Jim Donald is a Scottish former professional association footballer best known for his time with Queen of the South.

==Football career==
Jim Donald signed for Dumfries club Queen of the South in February 1970 from Renfrew Juniors. Donald made his debut at 19 years of age. He started as a winger but after a couple of seasons moved to midfield. Donald was a tireless worker. His career at Queens included 174 league games in which he scored 18 goals. Donald was part of the Queen of the South side of the mid 1970s that would have been promoted to the top tier of Scottish football had it not been for league reconstruction at the end of the 1974/75 season. Among his teams mates then were Allan Ball, Ian McChesney, Nobby Clark, Crawford Boyd and Jocky Dempster. Donald and his teammates also enjoyed consecutive runs to the quarter-finals of the Scottish Cup before being knocked out by Old Firm opposition. In the Scottish League Cup Queens again made it to the quarter-finals when a 2-1 victory over Rangers took the tie into extra time. Another goal for Rangers took the Glasgow club through.

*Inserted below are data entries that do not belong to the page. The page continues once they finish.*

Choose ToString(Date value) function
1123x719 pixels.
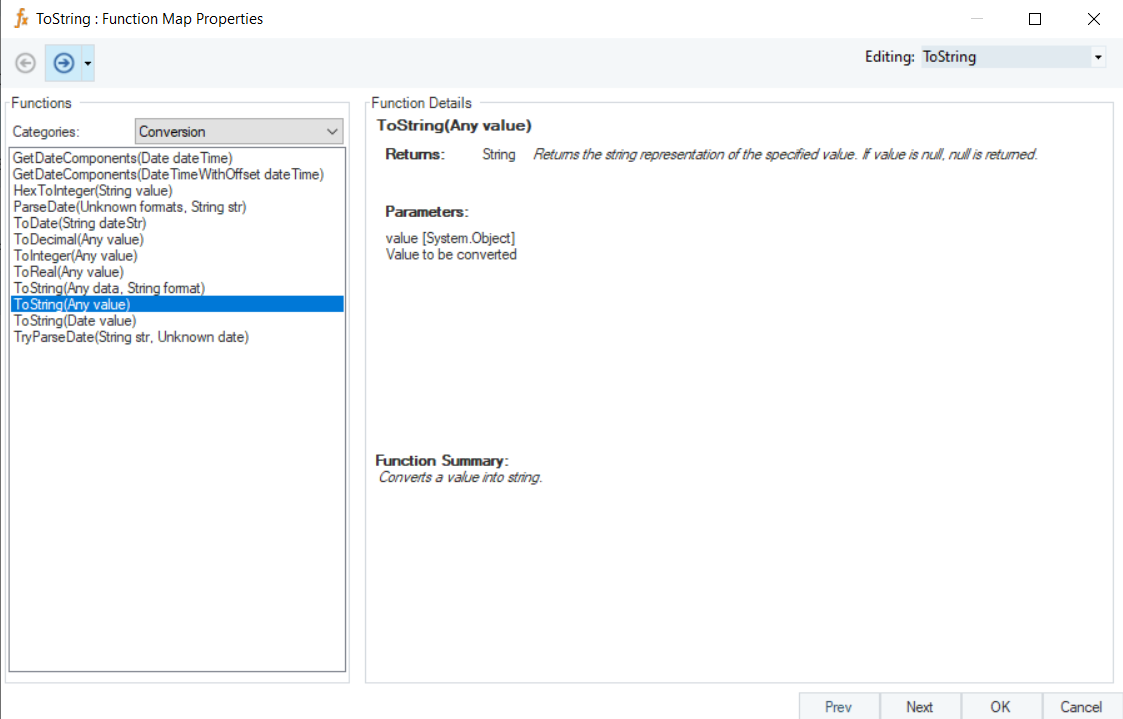pos(75,321)

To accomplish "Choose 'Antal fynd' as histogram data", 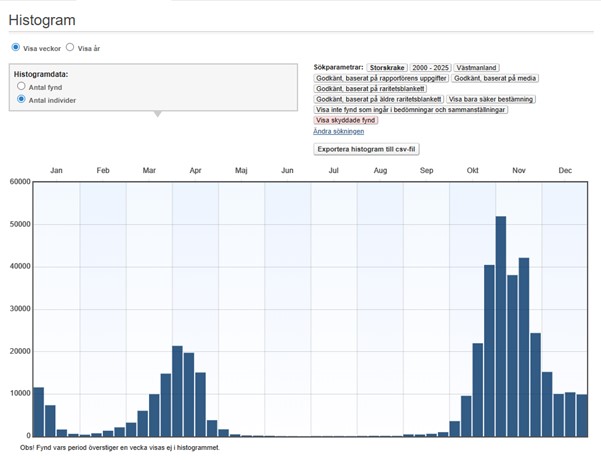I will 22,87.
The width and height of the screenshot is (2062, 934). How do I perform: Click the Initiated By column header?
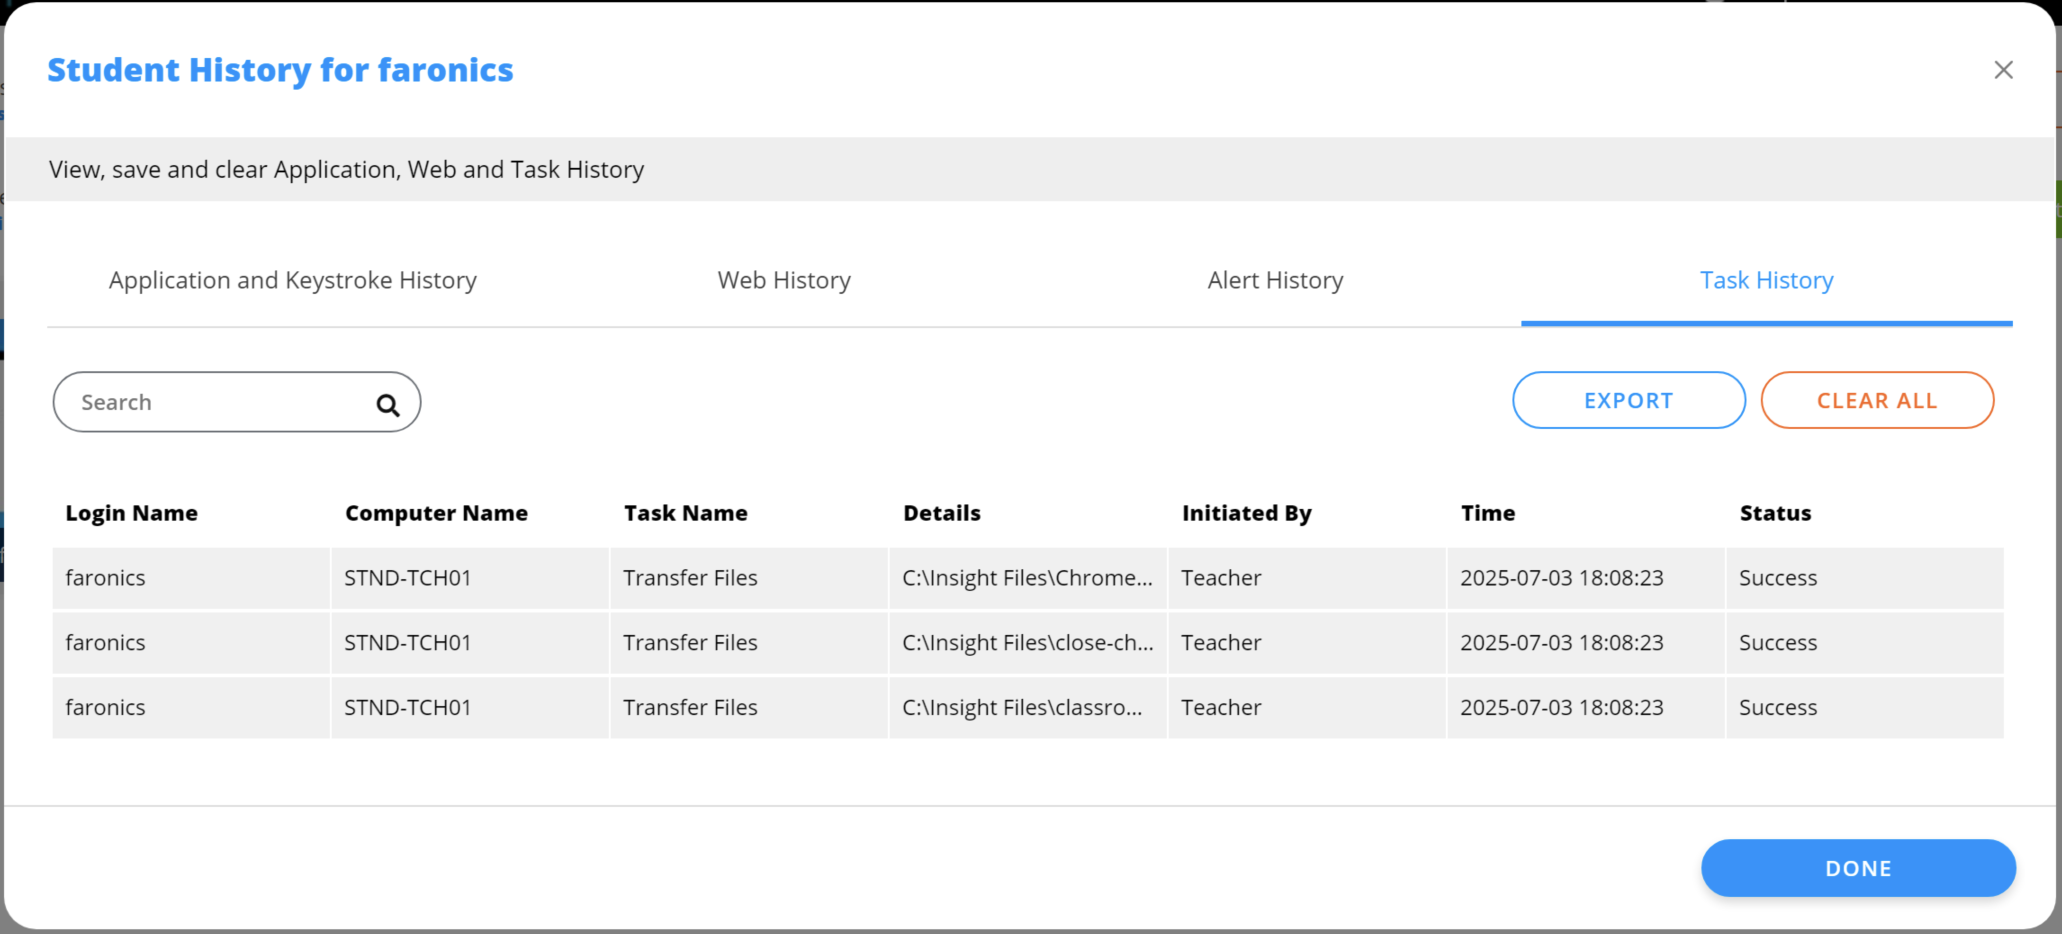coord(1246,513)
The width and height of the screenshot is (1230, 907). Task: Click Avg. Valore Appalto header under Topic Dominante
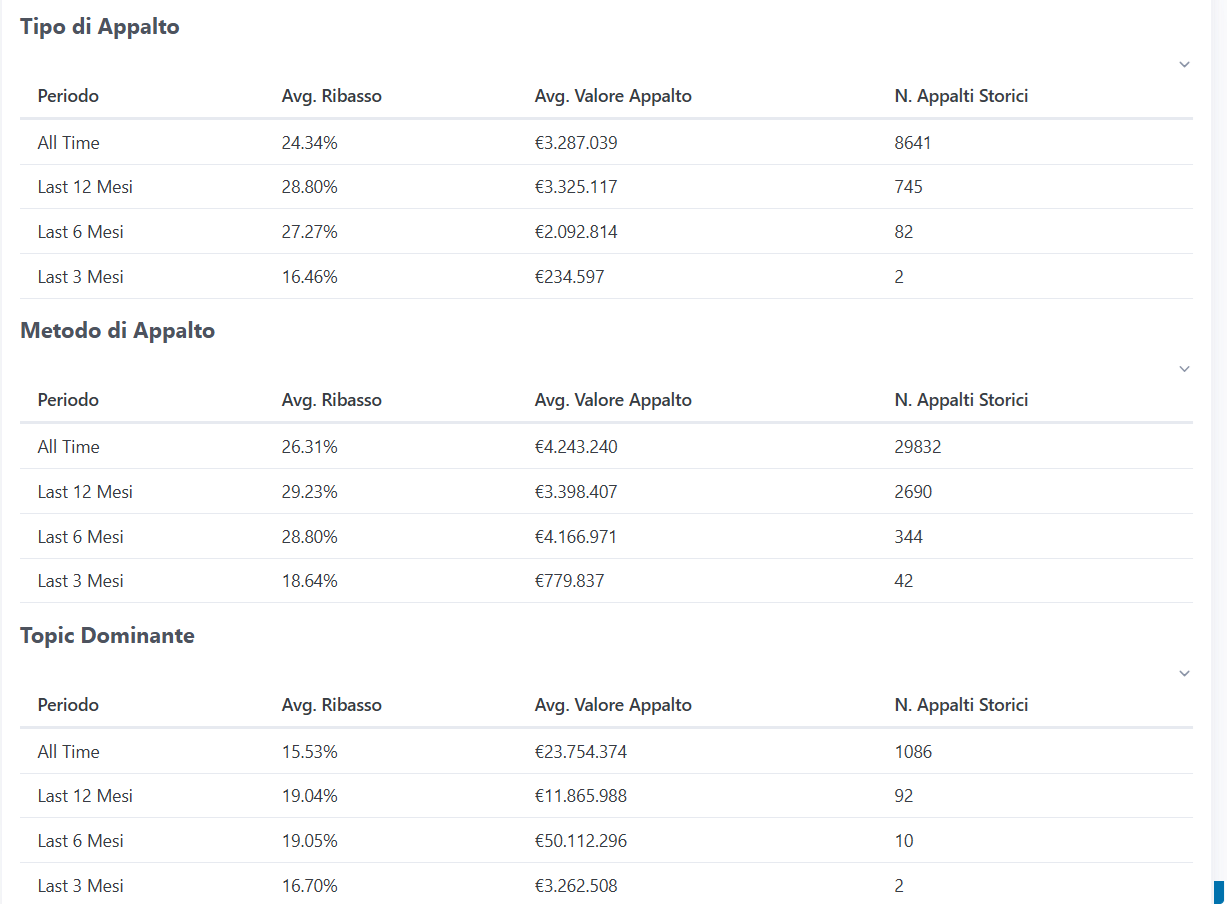click(x=613, y=705)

After leaving Queen of the South Donald played 33 league games for Alloa Athletic in which he scored 1 goal. He then moved to Brechin City where he scored twice during his 34 league appearances. After playing in one league game for Montrose F.C. he next moved to Arbroath F.C. for whom he played in two league games before moving to the junior ranks with Rutherglen Glencairn.

==Personal life and retirement==
Donald was best man at the wedding of Kenny Dalglish. This led to an appearance on This is Your Life when Dalglish was spotlighted on the TV program.

Donald took up the sport of lawn bowls, joining Yoker Bowling Club in 2014. In 2015, he won the fours (rinks) and in 2016 was an integral part on the Senior Fours team that made it to Northfield, Ayr to compete in the Scottish Finals. In the same year he retained the fours (rinks) won the previous year.